Beef brains and veal (juvenile beef) or calf's brains are used in the cuisines of France; Italy; Spain; El Salvador; Mexico, etc. where they are called sesos in Spanish and are eaten in tacos and quesadillas; Pakistan and Bangladesh also in parts of India like Kolkata and Kerala, where they are known in Urdu and Bengali as Maghaz; Portugal; Egypt, where they are eaten fried and Indonesia.

Calf's brains (cervelle de veau) is a traditional delicacy in Europe and Morocco. It is often served with tongue, sauteed with beurre noir and capers, or mixed with scrambled eggs. In Italy, cervella fritte is a popular dish made of bite-sized batter-fried morsels of beef brain.

Outbreaks of bovine spongiform encephalopathy (BSE, commonly known as mad-cow disease) led to legislation to reduce risks of contracting the human variant of the illness by consumption of beef brains and spines.

==Nutritional composition==
DHA, an important omega-3 fatty acid, is found concentrated in mammalian brains. For example, according to Nutrition Data, 85g (3 oz) of cooked beef brain contains 727 mg of DHA. By way of comparison, the NIH has determined that small children need at least 150 mg of DHA per day, and pregnant and lactating women need at least 300 mg of DHA.

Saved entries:
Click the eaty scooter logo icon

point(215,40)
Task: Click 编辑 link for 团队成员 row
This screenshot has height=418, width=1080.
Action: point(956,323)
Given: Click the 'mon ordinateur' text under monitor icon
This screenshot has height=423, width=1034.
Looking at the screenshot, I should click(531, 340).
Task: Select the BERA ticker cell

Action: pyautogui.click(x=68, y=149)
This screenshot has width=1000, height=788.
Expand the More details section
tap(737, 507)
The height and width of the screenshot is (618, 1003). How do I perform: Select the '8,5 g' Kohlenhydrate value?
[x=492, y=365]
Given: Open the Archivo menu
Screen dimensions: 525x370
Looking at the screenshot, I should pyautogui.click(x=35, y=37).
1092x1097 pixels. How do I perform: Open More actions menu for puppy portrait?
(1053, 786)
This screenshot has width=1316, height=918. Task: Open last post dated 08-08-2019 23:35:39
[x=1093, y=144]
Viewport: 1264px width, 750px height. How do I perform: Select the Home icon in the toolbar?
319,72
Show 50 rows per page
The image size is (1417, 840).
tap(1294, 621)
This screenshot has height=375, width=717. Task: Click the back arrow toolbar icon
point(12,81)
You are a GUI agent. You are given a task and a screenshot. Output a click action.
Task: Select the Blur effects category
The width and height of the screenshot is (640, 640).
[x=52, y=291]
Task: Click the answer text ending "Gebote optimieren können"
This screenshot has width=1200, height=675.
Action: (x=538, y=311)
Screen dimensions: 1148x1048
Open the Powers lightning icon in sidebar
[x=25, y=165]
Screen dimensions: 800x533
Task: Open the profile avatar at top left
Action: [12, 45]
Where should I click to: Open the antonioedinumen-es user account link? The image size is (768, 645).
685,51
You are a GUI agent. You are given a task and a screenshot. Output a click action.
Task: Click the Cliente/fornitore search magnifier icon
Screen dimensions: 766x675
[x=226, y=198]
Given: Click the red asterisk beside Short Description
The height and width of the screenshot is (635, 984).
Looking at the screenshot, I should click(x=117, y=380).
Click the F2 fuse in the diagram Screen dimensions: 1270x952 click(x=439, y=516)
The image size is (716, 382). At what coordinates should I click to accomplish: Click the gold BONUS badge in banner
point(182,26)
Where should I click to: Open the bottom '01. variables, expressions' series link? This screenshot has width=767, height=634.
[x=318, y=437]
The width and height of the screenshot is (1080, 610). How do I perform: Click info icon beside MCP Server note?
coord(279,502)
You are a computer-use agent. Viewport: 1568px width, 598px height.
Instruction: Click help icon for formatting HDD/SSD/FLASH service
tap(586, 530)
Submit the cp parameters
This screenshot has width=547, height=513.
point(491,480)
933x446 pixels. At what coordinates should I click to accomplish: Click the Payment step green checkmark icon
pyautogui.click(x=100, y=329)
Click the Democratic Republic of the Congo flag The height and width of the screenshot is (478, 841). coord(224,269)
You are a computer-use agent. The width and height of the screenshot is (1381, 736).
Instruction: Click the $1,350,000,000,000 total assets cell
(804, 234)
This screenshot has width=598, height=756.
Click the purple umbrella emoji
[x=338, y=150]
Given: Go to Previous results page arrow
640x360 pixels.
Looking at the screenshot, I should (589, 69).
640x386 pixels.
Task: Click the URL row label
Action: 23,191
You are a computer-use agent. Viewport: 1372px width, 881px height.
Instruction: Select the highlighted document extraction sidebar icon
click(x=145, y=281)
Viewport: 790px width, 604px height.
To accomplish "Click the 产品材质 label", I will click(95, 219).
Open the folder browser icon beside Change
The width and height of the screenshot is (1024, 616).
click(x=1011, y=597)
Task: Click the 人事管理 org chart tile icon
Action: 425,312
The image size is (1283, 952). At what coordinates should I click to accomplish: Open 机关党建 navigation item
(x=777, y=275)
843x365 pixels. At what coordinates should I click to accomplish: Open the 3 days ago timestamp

> _EXERCISE GOAL_
From the passage on beef brains as food, output the stretch from "Beef brains and veal" through "brains and spines." word for word. The saved entries are separate material and have no connection to the passage on beef brains.

> _ANSWER SECTION_
Beef brains and veal (juvenile beef) or calf's brains are used in the cuisines of France; Italy; Spain; El Salvador; Mexico, etc. where they are called sesos in Spanish and are eaten in tacos and quesadillas; Pakistan and Bangladesh also in parts of India like Kolkata and Kerala, where they are known in Urdu and Bengali as Maghaz; Portugal; Egypt, where they are eaten fried and Indonesia.

Calf's brains (cervelle de veau) is a traditional delicacy in Europe and Morocco. It is often served with tongue, sauteed with beurre noir and capers, or mixed with scrambled eggs. In Italy, cervella fritte is a popular dish made of bite-sized batter-fried morsels of beef brain.

Outbreaks of bovine spongiform encephalopathy (BSE, commonly known as mad-cow disease) led to legislation to reduce risks of contracting the human variant of the illness by consumption of beef brains and spines.